Junior Auror Butterwald reluctantly released Malfoy's arms with a sigh and unclasped the dampening cuffs. The feeling of his blood and magic rushing back through his veins caused him to go slightly lightheaded, and he stumbled a little from the adrenaline of the past few minutes as he stepped away from the uppity auror.

"Why don't we have a cuppa, Malfoy. Tell me about whatever's happening with you mother. Biscuit with your tea?" Potter asked, as he gestured for Malfoy to follow him back into his office, separate from the cubicles of the junior aurors.


The last time he had sat across from Harry Potter, he had been on trial. He'd been forced to sit in the accused's cage while Potter took the stand to explain away a multitude of his sins and plead for clemency on his behalf.

As high as those stakes had been, anyone who knew anything about Draco Malfoy would know that the stakes on this particular morning were higher to him yet.

Potter slid a cup of strong, steaming tea toward him, a few pieces of shortbread resting on the saucer. He gestured imperiously at the sugar and little pot of cream on the edge of the desk.

"Help yourself. And start at the beginning, if you please."

Malfoy took a deep breath, and tried to figure out where the beginning was.
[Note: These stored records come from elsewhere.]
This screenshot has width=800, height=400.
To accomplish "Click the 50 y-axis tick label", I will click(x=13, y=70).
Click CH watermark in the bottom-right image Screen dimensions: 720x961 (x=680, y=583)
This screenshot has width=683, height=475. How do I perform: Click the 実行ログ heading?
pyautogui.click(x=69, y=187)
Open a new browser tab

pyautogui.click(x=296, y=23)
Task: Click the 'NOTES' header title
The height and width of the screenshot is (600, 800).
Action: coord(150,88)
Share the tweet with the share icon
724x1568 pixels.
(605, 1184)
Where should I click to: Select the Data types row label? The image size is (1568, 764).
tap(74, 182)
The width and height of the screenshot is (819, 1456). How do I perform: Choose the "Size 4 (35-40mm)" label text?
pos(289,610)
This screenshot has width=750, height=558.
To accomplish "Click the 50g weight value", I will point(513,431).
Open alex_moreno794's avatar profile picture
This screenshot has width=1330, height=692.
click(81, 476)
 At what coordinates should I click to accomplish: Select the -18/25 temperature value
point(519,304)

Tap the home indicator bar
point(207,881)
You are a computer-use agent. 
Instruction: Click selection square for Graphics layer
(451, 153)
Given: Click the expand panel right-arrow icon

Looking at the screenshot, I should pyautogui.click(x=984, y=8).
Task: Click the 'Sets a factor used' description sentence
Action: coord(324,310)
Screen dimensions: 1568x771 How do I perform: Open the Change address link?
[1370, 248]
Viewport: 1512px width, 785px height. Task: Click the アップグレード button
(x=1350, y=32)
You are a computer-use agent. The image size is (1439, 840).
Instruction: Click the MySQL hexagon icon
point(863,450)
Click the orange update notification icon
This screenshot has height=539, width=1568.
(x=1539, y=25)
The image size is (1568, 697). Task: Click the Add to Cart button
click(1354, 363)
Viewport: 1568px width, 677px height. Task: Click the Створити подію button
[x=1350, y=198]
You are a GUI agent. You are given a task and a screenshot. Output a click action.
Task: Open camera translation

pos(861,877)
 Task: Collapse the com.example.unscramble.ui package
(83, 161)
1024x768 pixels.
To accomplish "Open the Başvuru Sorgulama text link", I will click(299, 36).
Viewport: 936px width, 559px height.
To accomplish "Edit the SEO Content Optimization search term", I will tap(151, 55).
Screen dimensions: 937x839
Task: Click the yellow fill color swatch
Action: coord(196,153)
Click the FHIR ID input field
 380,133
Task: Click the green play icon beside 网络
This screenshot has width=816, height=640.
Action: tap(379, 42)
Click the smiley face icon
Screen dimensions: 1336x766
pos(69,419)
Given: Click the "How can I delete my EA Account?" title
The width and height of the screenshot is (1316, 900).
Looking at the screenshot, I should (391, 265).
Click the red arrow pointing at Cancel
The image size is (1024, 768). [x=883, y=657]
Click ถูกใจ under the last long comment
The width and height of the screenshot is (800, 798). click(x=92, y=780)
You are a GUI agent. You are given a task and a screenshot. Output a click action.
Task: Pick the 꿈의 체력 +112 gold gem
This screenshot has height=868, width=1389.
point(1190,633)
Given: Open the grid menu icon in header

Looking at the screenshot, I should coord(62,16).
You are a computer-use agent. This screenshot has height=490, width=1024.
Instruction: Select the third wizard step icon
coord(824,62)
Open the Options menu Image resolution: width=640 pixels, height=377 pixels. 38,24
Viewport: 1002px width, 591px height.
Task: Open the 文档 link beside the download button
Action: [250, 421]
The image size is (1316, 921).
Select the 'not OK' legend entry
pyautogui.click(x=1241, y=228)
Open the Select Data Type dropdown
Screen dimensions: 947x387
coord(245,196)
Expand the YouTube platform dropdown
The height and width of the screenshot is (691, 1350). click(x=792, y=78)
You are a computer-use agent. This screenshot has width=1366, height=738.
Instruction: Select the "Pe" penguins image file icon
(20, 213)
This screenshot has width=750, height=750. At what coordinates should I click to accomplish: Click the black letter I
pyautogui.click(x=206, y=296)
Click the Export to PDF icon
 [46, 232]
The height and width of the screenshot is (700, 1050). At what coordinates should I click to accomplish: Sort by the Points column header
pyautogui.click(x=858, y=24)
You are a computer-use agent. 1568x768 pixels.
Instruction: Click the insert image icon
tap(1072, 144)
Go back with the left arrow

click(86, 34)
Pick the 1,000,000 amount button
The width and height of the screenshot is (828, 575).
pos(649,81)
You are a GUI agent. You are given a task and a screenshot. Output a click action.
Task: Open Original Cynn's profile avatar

He picked up the cup of tea in his hand — a lovely French blue floral pattern on the china, particularly popular for those of his grandparents' generation, well-made, but potentially mass produced— and stared down at the milk swirling to give his hands and eyes something to look at besides Harry Potter.

"My mother is not a happy woman. This is likely common knowledge. The crimes and atrocities committed by my father did not always end at the front door. The attitude and ferocity that he espoused in public was common in the halls of my childhood home as well."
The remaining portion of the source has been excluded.